▶ **DIRECTIONS**: In the records that follow, the lines from the one containing "SEO (1624, 504)" to the one containing "Helpshift (879, 2282)", inclusive, are to be given again exactly.

= Beginning of Section =

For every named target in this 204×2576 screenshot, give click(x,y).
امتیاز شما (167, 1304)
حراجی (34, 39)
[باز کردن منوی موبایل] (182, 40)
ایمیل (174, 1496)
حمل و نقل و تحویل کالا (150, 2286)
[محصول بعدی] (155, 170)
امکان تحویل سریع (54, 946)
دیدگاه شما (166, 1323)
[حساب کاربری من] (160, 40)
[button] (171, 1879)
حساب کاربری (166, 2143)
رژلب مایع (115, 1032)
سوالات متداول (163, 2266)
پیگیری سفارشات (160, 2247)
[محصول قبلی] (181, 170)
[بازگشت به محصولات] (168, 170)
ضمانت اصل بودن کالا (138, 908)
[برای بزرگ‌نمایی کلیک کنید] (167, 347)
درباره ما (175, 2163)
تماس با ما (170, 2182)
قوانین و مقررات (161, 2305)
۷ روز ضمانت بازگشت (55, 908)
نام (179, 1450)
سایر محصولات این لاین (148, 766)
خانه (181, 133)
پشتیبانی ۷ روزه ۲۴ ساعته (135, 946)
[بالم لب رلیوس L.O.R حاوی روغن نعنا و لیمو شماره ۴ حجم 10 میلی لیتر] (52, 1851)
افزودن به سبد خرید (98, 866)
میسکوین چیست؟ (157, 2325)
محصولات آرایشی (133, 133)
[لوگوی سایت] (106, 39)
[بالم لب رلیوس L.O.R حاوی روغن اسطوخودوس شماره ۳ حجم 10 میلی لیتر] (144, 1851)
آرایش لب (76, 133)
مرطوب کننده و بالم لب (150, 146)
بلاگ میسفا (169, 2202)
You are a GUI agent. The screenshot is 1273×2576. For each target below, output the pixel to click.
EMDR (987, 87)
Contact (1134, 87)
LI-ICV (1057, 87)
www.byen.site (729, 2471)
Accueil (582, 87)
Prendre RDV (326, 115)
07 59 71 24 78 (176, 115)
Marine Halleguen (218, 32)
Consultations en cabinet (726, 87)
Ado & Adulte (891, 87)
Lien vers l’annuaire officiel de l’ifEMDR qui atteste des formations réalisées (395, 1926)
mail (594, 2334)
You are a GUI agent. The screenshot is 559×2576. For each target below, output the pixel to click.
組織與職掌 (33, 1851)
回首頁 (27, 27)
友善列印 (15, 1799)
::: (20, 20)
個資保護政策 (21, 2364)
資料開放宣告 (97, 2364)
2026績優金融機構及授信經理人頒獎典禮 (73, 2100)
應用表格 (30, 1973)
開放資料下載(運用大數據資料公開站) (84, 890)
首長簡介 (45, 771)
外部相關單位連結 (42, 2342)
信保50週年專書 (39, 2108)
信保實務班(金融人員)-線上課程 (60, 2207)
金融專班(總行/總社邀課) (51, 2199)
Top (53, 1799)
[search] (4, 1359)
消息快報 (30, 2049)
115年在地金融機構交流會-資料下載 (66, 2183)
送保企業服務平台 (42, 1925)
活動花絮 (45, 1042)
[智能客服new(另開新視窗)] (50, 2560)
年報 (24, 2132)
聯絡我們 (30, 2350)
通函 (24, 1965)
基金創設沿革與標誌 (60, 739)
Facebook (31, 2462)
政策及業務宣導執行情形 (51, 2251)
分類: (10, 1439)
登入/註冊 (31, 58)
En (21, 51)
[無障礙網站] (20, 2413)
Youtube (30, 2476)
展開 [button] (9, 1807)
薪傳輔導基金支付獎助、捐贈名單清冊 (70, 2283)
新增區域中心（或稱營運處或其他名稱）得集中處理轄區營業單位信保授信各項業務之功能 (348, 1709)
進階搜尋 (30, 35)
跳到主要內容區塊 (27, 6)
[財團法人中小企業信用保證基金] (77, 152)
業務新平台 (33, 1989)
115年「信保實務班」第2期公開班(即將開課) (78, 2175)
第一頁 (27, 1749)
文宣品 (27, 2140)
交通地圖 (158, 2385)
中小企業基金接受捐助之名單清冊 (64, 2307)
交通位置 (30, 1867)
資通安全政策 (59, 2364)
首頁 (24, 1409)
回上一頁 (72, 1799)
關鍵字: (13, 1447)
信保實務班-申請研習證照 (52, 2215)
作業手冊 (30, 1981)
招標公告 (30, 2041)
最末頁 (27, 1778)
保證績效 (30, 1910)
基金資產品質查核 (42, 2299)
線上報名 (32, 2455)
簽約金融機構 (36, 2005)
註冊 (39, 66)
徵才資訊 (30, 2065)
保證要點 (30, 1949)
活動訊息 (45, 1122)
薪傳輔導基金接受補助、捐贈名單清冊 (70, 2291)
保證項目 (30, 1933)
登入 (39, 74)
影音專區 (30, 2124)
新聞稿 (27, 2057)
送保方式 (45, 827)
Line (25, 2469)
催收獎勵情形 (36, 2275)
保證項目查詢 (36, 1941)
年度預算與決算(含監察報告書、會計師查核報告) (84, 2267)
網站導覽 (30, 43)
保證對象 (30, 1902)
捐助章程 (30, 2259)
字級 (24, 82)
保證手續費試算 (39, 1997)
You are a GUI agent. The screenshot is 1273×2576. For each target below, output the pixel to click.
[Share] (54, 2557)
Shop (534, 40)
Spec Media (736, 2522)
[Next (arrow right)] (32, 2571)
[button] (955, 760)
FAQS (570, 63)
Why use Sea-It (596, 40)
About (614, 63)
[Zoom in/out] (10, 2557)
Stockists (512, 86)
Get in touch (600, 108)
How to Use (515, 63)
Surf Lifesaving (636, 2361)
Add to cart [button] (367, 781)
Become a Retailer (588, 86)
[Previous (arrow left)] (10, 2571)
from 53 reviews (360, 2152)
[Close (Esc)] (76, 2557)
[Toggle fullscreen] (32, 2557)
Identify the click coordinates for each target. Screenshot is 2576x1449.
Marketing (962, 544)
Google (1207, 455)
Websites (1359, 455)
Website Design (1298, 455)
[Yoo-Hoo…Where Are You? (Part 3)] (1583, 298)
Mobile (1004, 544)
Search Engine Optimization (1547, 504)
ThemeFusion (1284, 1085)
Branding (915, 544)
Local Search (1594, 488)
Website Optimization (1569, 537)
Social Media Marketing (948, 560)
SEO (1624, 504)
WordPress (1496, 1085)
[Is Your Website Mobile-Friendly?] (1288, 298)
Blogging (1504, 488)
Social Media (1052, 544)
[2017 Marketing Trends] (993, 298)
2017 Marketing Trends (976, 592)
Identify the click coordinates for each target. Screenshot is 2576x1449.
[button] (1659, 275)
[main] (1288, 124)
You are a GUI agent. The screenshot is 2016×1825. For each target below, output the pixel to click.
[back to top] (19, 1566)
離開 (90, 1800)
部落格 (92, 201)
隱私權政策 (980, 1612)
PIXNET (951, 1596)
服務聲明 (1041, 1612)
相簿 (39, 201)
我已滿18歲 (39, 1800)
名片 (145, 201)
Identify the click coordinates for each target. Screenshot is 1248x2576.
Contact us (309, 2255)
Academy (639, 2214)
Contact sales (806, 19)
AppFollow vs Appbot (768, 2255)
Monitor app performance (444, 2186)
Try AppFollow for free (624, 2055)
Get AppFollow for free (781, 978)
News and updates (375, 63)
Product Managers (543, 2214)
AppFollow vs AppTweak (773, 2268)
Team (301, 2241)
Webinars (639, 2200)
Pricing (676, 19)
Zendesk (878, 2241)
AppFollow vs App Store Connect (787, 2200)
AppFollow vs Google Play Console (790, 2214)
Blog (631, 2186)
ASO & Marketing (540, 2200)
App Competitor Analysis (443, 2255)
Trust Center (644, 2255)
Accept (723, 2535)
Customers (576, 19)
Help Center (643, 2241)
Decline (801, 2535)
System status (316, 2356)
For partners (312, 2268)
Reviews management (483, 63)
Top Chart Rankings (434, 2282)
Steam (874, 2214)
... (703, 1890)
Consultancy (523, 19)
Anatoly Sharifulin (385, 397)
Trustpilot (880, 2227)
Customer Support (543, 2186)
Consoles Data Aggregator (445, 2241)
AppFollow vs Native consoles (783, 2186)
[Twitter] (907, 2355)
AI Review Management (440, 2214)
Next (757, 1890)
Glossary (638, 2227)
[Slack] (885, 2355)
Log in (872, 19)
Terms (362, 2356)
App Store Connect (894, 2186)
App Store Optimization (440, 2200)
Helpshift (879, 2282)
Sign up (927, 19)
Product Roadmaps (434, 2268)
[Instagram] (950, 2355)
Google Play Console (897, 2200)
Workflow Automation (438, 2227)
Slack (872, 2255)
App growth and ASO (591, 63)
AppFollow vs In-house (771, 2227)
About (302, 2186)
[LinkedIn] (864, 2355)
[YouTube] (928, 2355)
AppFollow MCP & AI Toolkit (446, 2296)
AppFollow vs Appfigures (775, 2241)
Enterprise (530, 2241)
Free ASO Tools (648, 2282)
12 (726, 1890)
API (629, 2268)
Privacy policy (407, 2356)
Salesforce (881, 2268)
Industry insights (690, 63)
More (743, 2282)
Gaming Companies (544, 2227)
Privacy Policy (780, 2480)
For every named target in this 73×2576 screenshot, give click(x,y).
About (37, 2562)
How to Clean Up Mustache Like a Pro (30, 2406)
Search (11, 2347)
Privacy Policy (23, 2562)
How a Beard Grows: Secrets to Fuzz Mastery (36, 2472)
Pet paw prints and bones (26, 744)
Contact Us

= End of Section =

▶ **RESPONSE TO THE EXERCISE**:
SEO (1624, 504)
WordPress (1496, 1085)
[Is Your Website Mobile-Friendly?] (1288, 298)
Blogging (1504, 488)
Social Media (1052, 544)
[2017 Marketing Trends] (993, 298)
2017 Marketing Trends (976, 592)
Identify the click coordinates for each target. Screenshot is 2576x1449.
[button] (1659, 275)
[main] (1288, 124)
You are a GUI agent. The screenshot is 2016×1825. For each target below, output the pixel to click.
[back to top] (19, 1566)
離開 (90, 1800)
部落格 (92, 201)
隱私權政策 (980, 1612)
PIXNET (951, 1596)
服務聲明 (1041, 1612)
相簿 (39, 201)
我已滿18歲 (39, 1800)
名片 (145, 201)
Identify the click coordinates for each target. Screenshot is 1248x2576.
Contact us (309, 2255)
Academy (639, 2214)
Contact sales (806, 19)
AppFollow vs Appbot (768, 2255)
Monitor app performance (444, 2186)
Try AppFollow for free (624, 2055)
Get AppFollow for free (781, 978)
News and updates (375, 63)
Product Managers (543, 2214)
AppFollow vs AppTweak (773, 2268)
Team (301, 2241)
Webinars (639, 2200)
Pricing (676, 19)
Zendesk (878, 2241)
AppFollow vs App Store Connect (787, 2200)
AppFollow vs Google Play Console (790, 2214)
Blog (631, 2186)
ASO & Marketing (540, 2200)
App Competitor Analysis (443, 2255)
Trust Center (644, 2255)
Accept (723, 2535)
Customers (576, 19)
Help Center (643, 2241)
Decline (801, 2535)
System status (316, 2356)
For partners (312, 2268)
Reviews management (483, 63)
Top Chart Rankings (434, 2282)
Steam (874, 2214)
... (703, 1890)
Consultancy (523, 19)
Anatoly Sharifulin (385, 397)
Trustpilot (880, 2227)
Customer Support (543, 2186)
Consoles Data Aggregator (445, 2241)
AppFollow vs Native consoles (783, 2186)
[Twitter] (907, 2355)
AI Review Management (440, 2214)
Next (757, 1890)
Glossary (638, 2227)
[Slack] (885, 2355)
Log in (872, 19)
Terms (362, 2356)
App Store Connect (894, 2186)
App Store Optimization (440, 2200)
Helpshift (879, 2282)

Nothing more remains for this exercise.